You know, with a story like that [the bombing at the Boston Marathon and the immediate help offered by bystanders], it is natural to look inside myself and ask, “Would you do the same thing?” . . . I’m afraid [of] the answer. . . . You know, we do so many things to keep ourselves safe . . . we wear safety vests . . . you know, so many things to stay safe. So I have this internal conversation: “Could I and would I risk my own life to save another?”

Along with questions about courage and the capacity to respond in caring and courageous ways during catastrophes, participants voiced the desire to identify with those who helped. They also were reminded of those who had helped them in some way or another. As Katelyn, a student, put it:

It just kind of makes you think about other things that happened or other people who had an effect on you, and I also think, maybe, I would want to be that person that somebody says that I helped them, gave them a break during their life.

23 Some students quite reasonably questioned whether they might be able to rise to the level of care demonstrated in the stories shared. One student, Andrew, expressed doubt that he or his friends would be able to care for a loved one in the way that Elliott provided care for his partner; however, he did feel encouraged:

Seeing the great lengths people go to [in order] to take care of the person they loved was really great to see, because I don’t think that if it would happen to ourselves, we would be that committed at such great lengths. . . . Just the way he approached it, and the way he handled it makes me want to achieve what he did.

24 While students and faculty were left questioning what they would do, it appears that their questioning was frequently productive. Both a student and a teacher spoke of the stories as a reference point, a starting point, from which to consider possible future responses in catastrophic situations of loss. Andrew, the student, observed: “If people don’t talk about it [death] that much, I think it’s when you come to that situation in your life to have some starting points, like a reference.” Kim, the teacher, agreed: “Just having this point of reference, because I think it’s hard to mentally or emotionally prepare to be in any of these situations that they describe in these stories. So when you hear them, you think, “I hope someday I have the courage to react in the same way.”

25 Not every student had a positive reaction to the question, “what can I do?” Amanda, a teacher at the Forest School, described an example of one of her students who found it too difficult to identify with the caring part of herself or others:

I had one kid in that class who didn’t stay with us here long, just a really, really tough kid, and the story that she had written about was about taking care of a kid when she was babysitting and— can’t remember specifically what she did, but it was really caring. It was really sweet. And this girl is probably one of the toughest that we’ve seen come through here. And when I followed up with her about that story, she struggled because that was not her persona to be caring. She was a real badass. She was not caring. That was her persona, who she identified with, and when I said, “Wow, that’s a real story of active caring, this is just what we were looking for,” she couldn’t really go there . . . and when I see her in public, she can’t even look me in the eye because we’ve had these conversations, and she doesn’t want to be associated with anyone who sees her as vulnerable.

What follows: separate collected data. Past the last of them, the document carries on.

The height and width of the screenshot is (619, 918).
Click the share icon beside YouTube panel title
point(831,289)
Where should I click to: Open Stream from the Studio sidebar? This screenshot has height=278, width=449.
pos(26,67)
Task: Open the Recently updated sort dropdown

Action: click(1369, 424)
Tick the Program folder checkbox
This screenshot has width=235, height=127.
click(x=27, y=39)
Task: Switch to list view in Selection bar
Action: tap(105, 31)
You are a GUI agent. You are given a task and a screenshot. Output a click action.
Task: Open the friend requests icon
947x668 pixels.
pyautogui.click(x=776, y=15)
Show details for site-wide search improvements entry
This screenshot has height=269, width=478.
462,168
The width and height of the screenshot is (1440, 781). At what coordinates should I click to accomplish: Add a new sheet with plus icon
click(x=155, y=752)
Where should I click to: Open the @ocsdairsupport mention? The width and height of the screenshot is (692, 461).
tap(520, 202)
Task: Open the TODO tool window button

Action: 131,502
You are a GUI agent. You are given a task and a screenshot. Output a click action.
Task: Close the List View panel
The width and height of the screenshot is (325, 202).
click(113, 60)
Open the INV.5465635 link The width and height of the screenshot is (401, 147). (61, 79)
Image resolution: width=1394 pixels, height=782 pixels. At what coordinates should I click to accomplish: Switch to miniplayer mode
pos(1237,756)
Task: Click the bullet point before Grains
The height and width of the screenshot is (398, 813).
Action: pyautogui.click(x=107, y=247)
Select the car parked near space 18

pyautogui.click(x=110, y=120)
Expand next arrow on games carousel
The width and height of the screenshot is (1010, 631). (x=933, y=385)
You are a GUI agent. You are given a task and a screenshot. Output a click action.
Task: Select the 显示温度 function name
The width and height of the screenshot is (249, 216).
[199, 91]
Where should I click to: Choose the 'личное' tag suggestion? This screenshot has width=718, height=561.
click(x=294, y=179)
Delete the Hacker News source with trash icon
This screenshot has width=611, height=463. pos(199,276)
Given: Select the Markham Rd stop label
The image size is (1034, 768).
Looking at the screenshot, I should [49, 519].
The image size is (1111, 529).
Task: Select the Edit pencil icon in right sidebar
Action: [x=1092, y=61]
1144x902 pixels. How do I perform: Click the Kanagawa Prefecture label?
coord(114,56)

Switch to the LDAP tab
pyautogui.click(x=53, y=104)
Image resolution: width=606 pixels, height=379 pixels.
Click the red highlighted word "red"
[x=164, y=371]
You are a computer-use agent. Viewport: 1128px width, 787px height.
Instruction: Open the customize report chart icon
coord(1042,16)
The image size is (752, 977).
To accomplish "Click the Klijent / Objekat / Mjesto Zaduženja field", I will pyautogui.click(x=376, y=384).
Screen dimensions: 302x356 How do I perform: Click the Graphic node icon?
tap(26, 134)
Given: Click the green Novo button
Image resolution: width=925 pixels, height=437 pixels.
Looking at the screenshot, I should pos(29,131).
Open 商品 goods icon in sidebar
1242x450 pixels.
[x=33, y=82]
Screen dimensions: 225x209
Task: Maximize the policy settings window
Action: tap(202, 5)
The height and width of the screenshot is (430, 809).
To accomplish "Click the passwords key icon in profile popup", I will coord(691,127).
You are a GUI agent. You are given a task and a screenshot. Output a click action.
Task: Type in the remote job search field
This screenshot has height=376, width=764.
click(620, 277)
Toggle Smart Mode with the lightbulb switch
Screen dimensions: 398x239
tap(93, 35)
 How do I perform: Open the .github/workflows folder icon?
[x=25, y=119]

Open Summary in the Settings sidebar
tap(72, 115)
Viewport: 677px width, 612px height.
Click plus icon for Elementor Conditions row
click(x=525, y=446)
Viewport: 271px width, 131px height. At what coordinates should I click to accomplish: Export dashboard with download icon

A certain amount of willingness to be vulnerable appears associated with exploring these stories of care. Amanda described it as “a very emotional and risky thing to try and reach out and help someone. And what if you fail or what if you’re rejected?”

They Start To Live It

26 Both Isaac (a student), and Amanda spoke at length about the need to feel safe and accepted in a basic way in order to explore or express our capacity for caring. Isaac talked about the tough façade he used to project and the growth he experienced in his ability to care after he felt accepted in the caring environment of his alternative school:

[Students] put on a face like that all their life. For me [it was] the same. I put on the same face my whole life. And eventually, if you relearn pretty much who you are, if you see who you actually are and want to be, then you change yourself. But if you don’t want to change, you’re scared of change, or you just like being who you are, you’re not going to do anything to change. . . . The minute they let their guard down, they feel like something bad is going to happen to them.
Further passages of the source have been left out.